Люси опустила письмо, и вдруг все дети начали ликовать, смеяться и кричать друг другу: «Дай пять!» Теперь город принадлежал им одним!
– У меня нехорошее предчувствие, – пробормотала Люси.
– У меня тоже, – согласился Норман, который, оказывается, стоял рядом и читал письмо, заглядывая ей через плечо.
– Это самый лучший день В ЖИЗНИ! – раздался голос Эллы откуда-то из толпы.
Эта глава получилась совсем не страшная, правда? Представь себе мир, в котором взрослые не говорят тебе «Двенадцать шоколадок подряд? Да ни за что!» или «Не сиди так близко к телевизору!» или «Нельзя вылезать в окно на четвертом этаже!» Ты только представь! Что бы ты стал вытворять, не окажись поблизости ни одного взрослого? О-о-о, эта глава будет очень интересной!
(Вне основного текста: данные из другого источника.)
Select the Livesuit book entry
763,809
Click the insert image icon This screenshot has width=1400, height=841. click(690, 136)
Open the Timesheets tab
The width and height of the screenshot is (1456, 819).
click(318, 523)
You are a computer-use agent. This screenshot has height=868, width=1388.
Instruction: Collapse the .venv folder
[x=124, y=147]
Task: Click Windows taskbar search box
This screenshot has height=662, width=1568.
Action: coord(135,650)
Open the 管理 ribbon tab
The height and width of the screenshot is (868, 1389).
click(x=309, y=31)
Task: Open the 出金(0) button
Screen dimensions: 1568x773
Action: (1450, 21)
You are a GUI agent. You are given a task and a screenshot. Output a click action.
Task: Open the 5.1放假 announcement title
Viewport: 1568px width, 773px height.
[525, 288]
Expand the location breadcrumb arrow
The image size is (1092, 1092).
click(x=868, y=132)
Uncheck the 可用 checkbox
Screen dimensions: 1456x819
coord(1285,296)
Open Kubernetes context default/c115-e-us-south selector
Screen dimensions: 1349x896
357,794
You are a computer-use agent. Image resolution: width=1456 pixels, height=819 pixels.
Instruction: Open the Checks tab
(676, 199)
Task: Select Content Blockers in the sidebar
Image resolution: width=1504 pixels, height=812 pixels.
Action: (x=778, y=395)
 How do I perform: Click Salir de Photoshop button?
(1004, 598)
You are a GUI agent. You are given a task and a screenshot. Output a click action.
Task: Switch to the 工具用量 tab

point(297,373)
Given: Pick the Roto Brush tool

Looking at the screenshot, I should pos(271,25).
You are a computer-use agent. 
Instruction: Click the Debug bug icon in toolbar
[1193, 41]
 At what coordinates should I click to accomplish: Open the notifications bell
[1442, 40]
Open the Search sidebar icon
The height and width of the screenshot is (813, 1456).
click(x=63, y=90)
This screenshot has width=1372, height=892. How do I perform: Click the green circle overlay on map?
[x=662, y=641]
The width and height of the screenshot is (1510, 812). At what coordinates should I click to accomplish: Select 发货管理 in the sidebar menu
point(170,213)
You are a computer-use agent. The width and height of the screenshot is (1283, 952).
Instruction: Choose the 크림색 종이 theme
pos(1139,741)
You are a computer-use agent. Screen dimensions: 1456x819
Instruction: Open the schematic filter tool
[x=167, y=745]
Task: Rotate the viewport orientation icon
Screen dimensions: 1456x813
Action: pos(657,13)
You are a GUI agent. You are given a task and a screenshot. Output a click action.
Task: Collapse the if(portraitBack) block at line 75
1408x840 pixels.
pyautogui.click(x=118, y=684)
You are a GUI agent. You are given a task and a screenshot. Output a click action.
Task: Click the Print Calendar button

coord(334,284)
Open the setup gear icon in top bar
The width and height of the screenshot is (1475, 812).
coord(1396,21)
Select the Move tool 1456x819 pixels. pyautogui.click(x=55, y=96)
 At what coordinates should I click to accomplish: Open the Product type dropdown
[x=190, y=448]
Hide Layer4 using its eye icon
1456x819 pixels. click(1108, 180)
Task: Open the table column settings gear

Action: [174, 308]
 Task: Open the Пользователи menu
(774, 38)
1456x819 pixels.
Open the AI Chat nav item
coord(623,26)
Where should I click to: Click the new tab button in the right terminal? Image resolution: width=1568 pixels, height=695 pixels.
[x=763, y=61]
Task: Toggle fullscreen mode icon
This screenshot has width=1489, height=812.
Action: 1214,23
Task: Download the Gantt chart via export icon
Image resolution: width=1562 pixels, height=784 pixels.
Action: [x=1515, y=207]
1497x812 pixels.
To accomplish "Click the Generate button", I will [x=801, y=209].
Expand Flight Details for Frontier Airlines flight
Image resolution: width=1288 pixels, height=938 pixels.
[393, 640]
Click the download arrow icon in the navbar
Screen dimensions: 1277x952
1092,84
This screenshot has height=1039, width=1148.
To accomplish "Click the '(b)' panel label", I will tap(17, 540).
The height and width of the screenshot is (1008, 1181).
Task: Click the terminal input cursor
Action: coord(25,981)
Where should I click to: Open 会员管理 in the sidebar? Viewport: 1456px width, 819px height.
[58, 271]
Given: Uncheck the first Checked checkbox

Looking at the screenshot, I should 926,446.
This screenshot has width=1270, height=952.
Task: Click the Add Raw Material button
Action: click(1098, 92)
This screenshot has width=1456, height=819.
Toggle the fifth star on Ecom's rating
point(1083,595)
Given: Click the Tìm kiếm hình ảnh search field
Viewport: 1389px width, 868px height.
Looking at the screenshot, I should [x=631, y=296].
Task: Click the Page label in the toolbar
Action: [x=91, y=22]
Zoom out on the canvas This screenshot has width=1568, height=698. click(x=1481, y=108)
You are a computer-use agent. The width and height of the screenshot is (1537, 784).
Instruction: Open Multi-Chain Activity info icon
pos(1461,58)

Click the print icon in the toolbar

Но давай посмотрим, что сделала Люси.
Глава 3
Помощница
Люси вернулась домой и сделала уроки.
О, Люси, какая же ты зануда!
– Нет! Я не зануда! – возмутилась Люси.
Да-да, зануда! Люди купили эту книгу не для того, чтобы узнать, как ты делаешь уроки! Эта книга о том, как ты спасла город!
– Правда? – спросила Люси.
Да! А теперь отложи-ка свои домашние задания и начинай спасать город!
Люси отложила домашние задания и начала спасать город.
Первым делом она сняла школьную форму и надела свой любимый джинсовый комбинезон.
– Если уж в школу идти не нужно, то я надену то, в чем мне удобно, – сказала она, застегнула кнопки и внезапно почувствовала, что ей уютно, удобно, и она готова на любые свершения. Удивительно, как джинсовые комбинезоны влияют на наше настроение.
– Так-то лучше, – сказала она и убрала челку с глаз.
Как только она это сделала…
Люси выбежала на улицу и увидела машину, которая застряла в аккуратной живой изгороди у дома, за которой так ухаживала ее мама. Из-под капота валил пар и дым, а из машины доносились смех и хихиканье.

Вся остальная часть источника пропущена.